Ich feiere bewusst kein Weihnachtsfest. Nicht nur, weil es nicht zu meinem Glauben gehört, und weil ich mich dem ganzen Konsumdiktat nicht unterwerfen will und auch nicht auf Kommando Lichterglanz und Gemütlichkeit heucheln möchte – während der Rest der Welt nach wie vor dabei ist sich an die Kehle zu gehen.

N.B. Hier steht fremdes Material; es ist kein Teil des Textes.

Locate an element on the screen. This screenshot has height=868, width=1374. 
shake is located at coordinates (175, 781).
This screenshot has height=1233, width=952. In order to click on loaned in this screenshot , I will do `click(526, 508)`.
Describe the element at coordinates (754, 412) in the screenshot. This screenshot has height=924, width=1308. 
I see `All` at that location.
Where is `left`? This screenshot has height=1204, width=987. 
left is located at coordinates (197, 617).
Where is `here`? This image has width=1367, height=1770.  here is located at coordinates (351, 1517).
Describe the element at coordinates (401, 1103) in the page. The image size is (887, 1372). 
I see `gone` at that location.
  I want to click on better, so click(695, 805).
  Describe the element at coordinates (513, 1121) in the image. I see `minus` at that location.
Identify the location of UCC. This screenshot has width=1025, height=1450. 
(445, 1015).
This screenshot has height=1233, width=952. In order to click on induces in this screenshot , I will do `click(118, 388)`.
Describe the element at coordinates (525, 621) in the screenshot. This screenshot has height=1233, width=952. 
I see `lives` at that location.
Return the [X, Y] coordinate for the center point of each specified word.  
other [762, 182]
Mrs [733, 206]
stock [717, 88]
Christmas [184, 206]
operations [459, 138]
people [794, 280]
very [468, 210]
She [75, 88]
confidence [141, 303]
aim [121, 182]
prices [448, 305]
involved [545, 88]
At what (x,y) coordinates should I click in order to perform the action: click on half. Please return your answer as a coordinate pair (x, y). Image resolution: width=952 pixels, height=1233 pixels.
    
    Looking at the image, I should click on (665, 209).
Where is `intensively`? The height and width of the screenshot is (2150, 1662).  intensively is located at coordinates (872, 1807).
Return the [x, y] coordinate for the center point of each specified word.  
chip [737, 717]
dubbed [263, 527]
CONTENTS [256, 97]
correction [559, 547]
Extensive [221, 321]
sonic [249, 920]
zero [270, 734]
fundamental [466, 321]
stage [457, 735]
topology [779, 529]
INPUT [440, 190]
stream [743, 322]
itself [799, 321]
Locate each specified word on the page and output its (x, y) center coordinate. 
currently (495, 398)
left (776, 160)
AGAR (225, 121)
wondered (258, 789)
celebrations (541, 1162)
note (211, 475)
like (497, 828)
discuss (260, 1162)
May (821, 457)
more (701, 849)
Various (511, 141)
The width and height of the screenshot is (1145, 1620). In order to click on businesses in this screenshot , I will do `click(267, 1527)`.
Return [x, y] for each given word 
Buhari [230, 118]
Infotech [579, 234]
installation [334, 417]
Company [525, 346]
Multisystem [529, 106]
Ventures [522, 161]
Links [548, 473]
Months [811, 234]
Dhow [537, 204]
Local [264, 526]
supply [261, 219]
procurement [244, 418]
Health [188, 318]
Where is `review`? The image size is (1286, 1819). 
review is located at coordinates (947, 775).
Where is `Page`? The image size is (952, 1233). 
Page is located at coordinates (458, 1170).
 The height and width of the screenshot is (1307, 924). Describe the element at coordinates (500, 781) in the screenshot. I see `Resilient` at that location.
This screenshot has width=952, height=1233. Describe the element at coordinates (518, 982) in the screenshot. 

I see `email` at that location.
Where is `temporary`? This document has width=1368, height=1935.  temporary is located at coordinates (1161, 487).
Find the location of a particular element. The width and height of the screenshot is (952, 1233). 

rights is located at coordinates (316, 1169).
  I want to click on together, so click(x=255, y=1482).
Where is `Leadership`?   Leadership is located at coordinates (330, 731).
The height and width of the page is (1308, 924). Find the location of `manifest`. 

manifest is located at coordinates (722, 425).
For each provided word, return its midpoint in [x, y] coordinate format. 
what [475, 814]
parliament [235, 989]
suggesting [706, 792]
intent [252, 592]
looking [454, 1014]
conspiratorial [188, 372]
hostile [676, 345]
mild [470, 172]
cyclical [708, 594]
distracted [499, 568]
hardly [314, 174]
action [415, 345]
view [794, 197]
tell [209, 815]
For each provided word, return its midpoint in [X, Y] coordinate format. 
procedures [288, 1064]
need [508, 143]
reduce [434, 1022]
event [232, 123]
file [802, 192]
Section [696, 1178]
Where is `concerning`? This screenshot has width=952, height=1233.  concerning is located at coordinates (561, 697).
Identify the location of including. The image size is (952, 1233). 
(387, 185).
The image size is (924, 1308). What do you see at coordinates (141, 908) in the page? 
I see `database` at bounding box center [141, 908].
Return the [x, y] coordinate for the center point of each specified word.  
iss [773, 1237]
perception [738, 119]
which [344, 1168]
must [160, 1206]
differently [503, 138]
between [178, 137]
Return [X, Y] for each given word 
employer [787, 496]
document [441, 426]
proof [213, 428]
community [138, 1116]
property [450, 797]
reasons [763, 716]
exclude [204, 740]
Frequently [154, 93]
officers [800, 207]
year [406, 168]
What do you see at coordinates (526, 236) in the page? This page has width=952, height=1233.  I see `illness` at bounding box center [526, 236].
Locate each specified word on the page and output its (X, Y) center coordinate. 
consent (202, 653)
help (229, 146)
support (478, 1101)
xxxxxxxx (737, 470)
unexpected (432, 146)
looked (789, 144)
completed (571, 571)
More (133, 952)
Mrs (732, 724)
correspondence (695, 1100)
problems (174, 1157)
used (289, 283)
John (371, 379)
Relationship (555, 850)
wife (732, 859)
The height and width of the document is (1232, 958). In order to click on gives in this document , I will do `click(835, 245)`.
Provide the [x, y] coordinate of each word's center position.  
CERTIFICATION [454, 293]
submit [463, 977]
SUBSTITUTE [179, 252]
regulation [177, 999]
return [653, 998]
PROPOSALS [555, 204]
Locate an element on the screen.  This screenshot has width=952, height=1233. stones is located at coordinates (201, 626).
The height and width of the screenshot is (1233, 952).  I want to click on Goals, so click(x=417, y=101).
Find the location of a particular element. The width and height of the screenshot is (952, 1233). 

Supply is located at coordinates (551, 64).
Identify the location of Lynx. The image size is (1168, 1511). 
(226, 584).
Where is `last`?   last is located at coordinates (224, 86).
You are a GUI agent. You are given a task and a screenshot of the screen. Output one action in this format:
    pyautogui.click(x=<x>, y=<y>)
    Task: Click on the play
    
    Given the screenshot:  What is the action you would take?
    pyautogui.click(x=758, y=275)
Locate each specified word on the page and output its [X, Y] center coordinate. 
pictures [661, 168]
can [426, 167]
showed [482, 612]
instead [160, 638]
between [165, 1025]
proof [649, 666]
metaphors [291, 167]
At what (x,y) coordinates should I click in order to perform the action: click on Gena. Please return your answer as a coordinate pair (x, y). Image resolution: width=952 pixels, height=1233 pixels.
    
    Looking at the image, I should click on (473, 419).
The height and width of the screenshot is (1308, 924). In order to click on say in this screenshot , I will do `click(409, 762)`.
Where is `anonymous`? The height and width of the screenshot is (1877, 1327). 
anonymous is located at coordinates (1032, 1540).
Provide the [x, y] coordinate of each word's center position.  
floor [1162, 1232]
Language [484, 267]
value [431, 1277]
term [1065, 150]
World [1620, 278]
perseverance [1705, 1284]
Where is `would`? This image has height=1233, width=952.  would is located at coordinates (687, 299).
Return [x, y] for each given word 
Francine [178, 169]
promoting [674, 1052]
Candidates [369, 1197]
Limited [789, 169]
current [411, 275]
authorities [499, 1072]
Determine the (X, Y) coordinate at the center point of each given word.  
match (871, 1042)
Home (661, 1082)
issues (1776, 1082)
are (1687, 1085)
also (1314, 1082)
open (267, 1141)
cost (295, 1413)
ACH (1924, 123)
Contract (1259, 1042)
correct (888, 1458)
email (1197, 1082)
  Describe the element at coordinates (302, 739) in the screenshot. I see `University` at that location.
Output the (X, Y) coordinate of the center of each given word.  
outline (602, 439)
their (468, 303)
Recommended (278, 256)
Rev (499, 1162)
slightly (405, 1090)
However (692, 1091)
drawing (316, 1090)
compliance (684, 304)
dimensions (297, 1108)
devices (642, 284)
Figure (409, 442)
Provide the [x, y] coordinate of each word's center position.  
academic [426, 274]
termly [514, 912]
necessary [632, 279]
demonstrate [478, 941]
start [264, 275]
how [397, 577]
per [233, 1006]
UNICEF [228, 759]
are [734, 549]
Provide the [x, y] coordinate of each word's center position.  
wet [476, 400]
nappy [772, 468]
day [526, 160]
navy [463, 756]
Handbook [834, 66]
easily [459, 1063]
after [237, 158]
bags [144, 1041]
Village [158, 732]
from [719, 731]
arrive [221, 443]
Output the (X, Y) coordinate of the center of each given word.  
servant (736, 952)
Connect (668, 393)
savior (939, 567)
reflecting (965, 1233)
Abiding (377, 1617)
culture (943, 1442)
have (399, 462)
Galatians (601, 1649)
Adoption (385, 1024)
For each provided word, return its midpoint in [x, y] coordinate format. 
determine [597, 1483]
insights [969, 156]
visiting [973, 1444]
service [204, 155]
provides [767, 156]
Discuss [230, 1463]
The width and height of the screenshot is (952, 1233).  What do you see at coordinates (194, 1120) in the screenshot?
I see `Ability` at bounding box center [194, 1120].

Aber irgendwie bin ich auch nicht viel besser als ihr da draußen. Immerhin stehe ich schon in der dritten Bäckerei in der Schlange, nur damit meine Freundin ihre Schweineöhrchen bekommt – dabei ging es auch wunderbar ohne, denn es gibt viele arme Menschen da draußen, die weit größere Probleme haben als Schweineöhrchen.

Und da ist es dann wieder: mein übliches Weihnachtsgewissen und gleichzeitig der hauptsächliche Grund, wieso ich dieses Fest nicht feiern will. Mir fällt in diesen Tagen immer ein, dass ich in diesem Jahr zu wenig Gutes getan habe bzw. hätte mehr tun müssen. Wollte ich mich nicht bei der Freiwilligen-Zentrale melden? Wollte ich nicht schon lang mal diese oder jene gute Sache angehen? Wollte ich nicht letztes Jahr (und die Jahre zuvor auch schon) ein wenig meine Bedürfnisse einschränken und was habe ich dieses Jahr wieder Gelegenheiten versäumt genau dies zu tun?

Für mich ist Weihnachten nie ein Fest der Freude. Besinnlichkeit, ja das kann schon sein … aber eben anders als man denkt. Eher eine Besinnung auf das schlechte Gewissen, weil es mir unverdient zu gut geht und vielen anderen unverdient zu schleicht – und ich wenig dazu beigetragen habe dies zu ändern. Ich wüsste also nicht, was ich an diesen Tagen “feiern” sollte.

Das sind meine Gedanken in der Schlange.
Und schon bin ich an der Reihe …

p.S. Schweineöhren habe ich an dem Tag keine mehr gefunden.